*What you are asked to do:*
Look through the data below. Collect every line where the word "screenshot" occurs.

═══ Input data ═══

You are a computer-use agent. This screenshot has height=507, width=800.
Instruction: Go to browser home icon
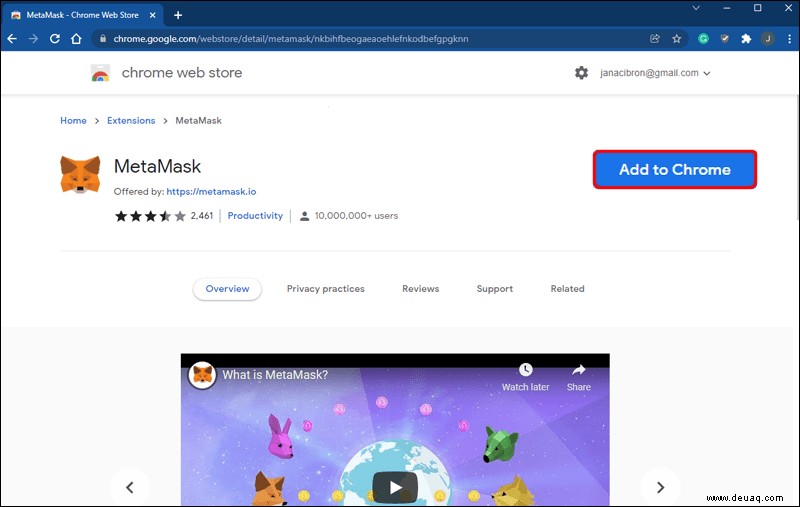[76, 39]
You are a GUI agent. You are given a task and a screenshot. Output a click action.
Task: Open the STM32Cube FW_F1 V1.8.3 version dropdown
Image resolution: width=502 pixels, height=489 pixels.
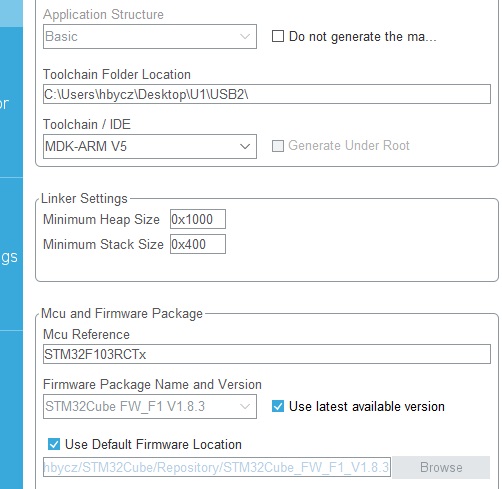(x=150, y=406)
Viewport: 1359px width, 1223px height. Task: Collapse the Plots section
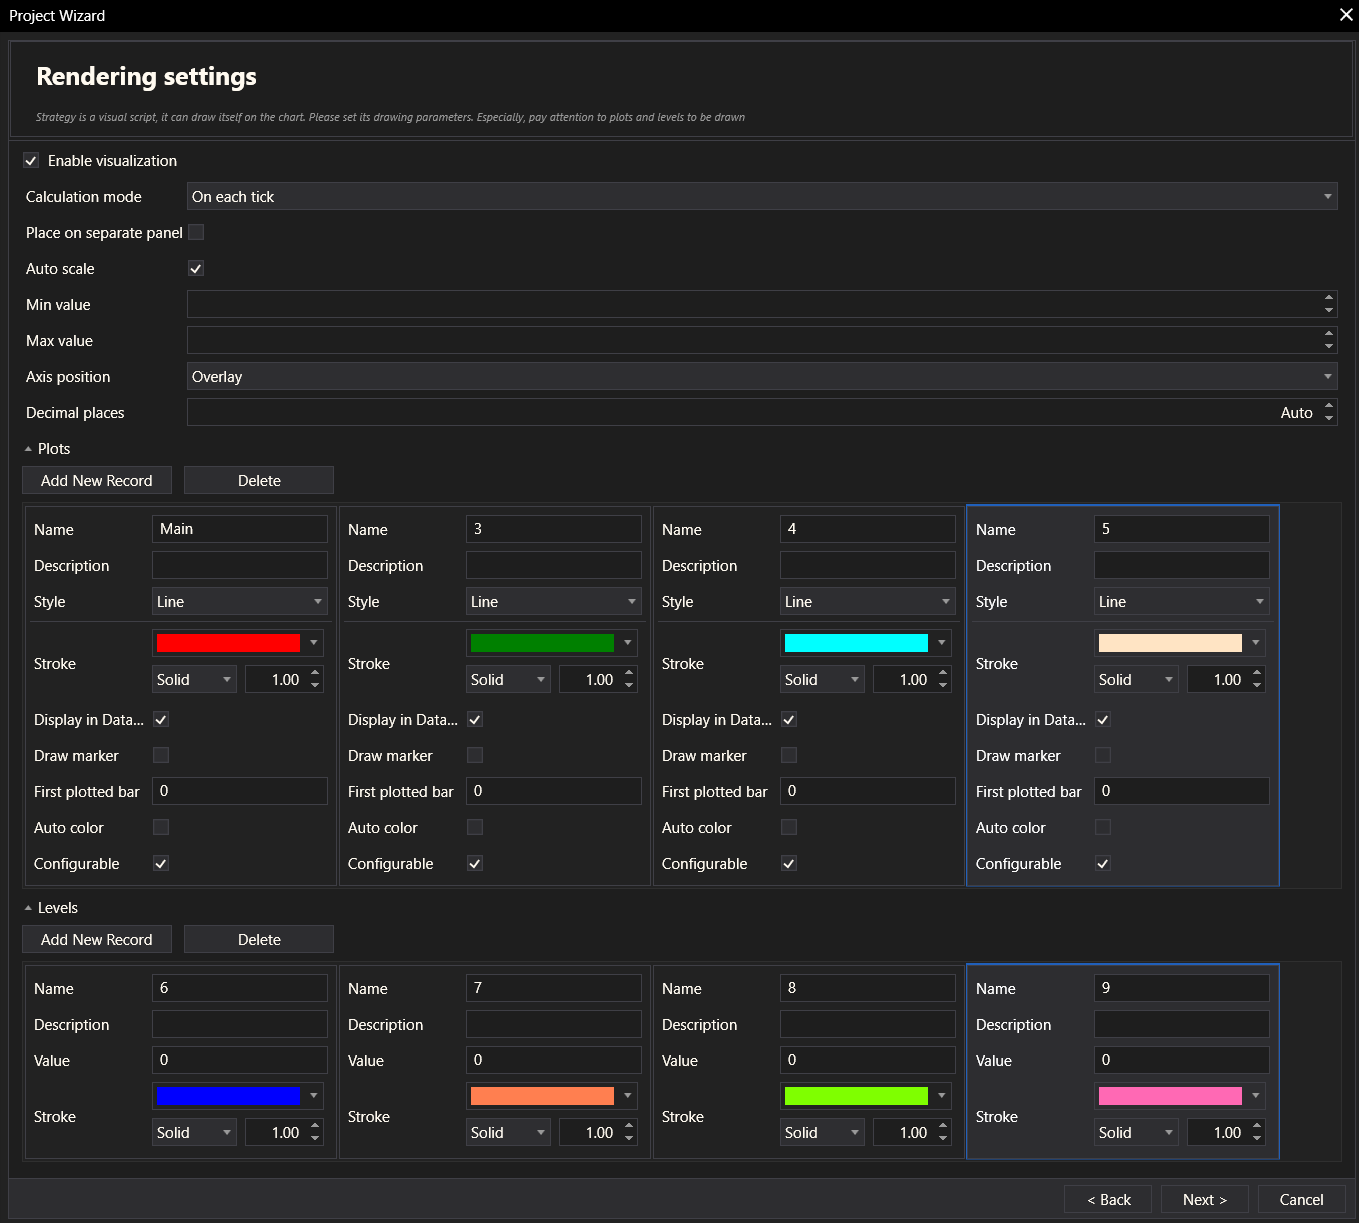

═══

*Your solution:*
You are a computer-use agent. This screenshot has height=507, width=800.
You are a GUI agent. You are given a task and a screenshot. Output a click action.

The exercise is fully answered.